- Born: 1874 Australia
- Died: 6 March 1933 (aged 58–59) Mount Crawford Prison, Wellington, New Zealand
- Cause of death: Execution by hanging
- Resting place: Karori Cemetery, Wellington, New Zealand 41°16.501′S 174°45.054′E﻿ / ﻿41.275017°S 174.750900°E
- Other name: Edward Tarrant
- Occupations: lumberman and fencer
- Criminal status: Executed
- Spouse: Eugenie Anne Tarrant
- Conviction: Murder
- Criminal penalty: Death

= Edward Tarrant (murderer) =

Executed New Zealand murderer

Edward Tarrant was a New Zealand axeman who was the 73rd person to be hanged in New Zealand. He was convicted of the murder of James Flood in the South Island town of Picton.

==Biography==
Walter Edward Tarrant was an Australian-born wood merchant who resided in the town of Picton with his wife and children. He was married to a woman named Eugenie Anne and had at least five children during his marriage. On 3 November 1931 the property of local resident James Flood was searched after Flood had not been accountable for some days. He was found on his back in front of his fireplace with large wounds to the neck. These were later found to have been committed by an axe and likely to have been swung by a left-handed assailant. James Flood was 76 and a bachelor who had been living quietly out of a small cottage in Canterbury Street when the crime was committed. He was a native of Port Underwood and had obtained considerable savings through farming alongside his brother Joseph and Jerome on what was his parents' property known as Starmount. Flood was known to keep large sums of money on his persons and that he had a custom-made pocket attached to the inside of his coat for his wallet. Coroners reports showed that Flood had sustained three blows from an axe. One had struck the rear of his head which was followed by two heavy blows at the back of his head, severing his spinal column with either causing death. The blows were so deep they nearly severed Flood's head from his body. The key for Flood's home was soon located by the grounds keeper for the Picton Croquet Club when it was found on the green and handed in to police.

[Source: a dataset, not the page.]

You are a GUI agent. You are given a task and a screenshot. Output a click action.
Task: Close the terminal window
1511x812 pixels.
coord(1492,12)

In June 1932 Tarrant was intercepted at Blenheim after a report by a local business stated he paid for items with old English banknotes in large denominations. These types of banknotes were suggested to be the type that James Flood had kept his savings in. After a false pocket was discovered containing notes that fit the description on his person, Tarrant was arrested and charged with Flood's murder. The case gained widespread interest after the skull of James Flood was used as evidence during the court proceedings in the case against Edward Tarrant. Its appearance was described as;

I remember that the lower jaw was held in place by a small brass coil spring either side, looped over brass dowels inserted in the upper and lower jaws. The skull dome had been sawn right around and could be lifted off like a cap and was located by brass dowels.
— Kenneth. M. Fairweather, Sounds Picnic: Old Marlborough Tales (1990)

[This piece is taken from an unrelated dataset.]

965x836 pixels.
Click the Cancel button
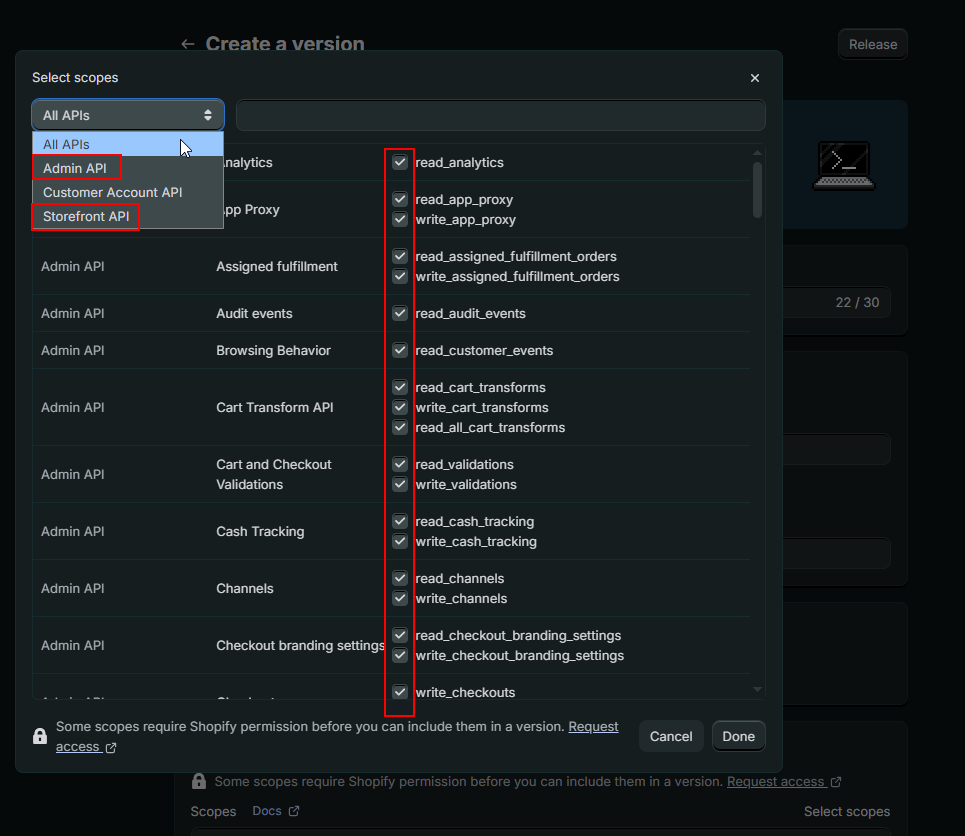[671, 736]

Tarrant was known to be a skilled left-handed axeman making him a prime suspect prior to the discovery of the banknotes on his person. Detectives discovered that upon throwing the keys of James Flood's home from the Tarrant property, they landed almost exactly where they had been found by the Croquet Clubs groundskeeper. Tarrant was known to have befriended Flood and had spent time with him at a property in the Boons Valley, Waikawa On 29 November 1932 Tarrant was found guilty of murder by Hon. Justice Blair and sentenced to death. After staring blankly at the jury's findings he replied "I never did it". Tarrant was hanged at Wellington's Mount Crawford Prison on the 6 March 1933 a few minutes before 8 o'clock. His final words were "Nothing", in response to Sherriff W. W. Samson asking if he had anything final to say. He was buried at Karori Cemetery's catholic section in an unmarked grave. James Flood was buried at Picton Cemetery with a headstone that read "Murdered by Edward Tarrant". Due to descendants of Tarrant still residing in the area, it was decided to replace the inscription with "Murdered in Picton".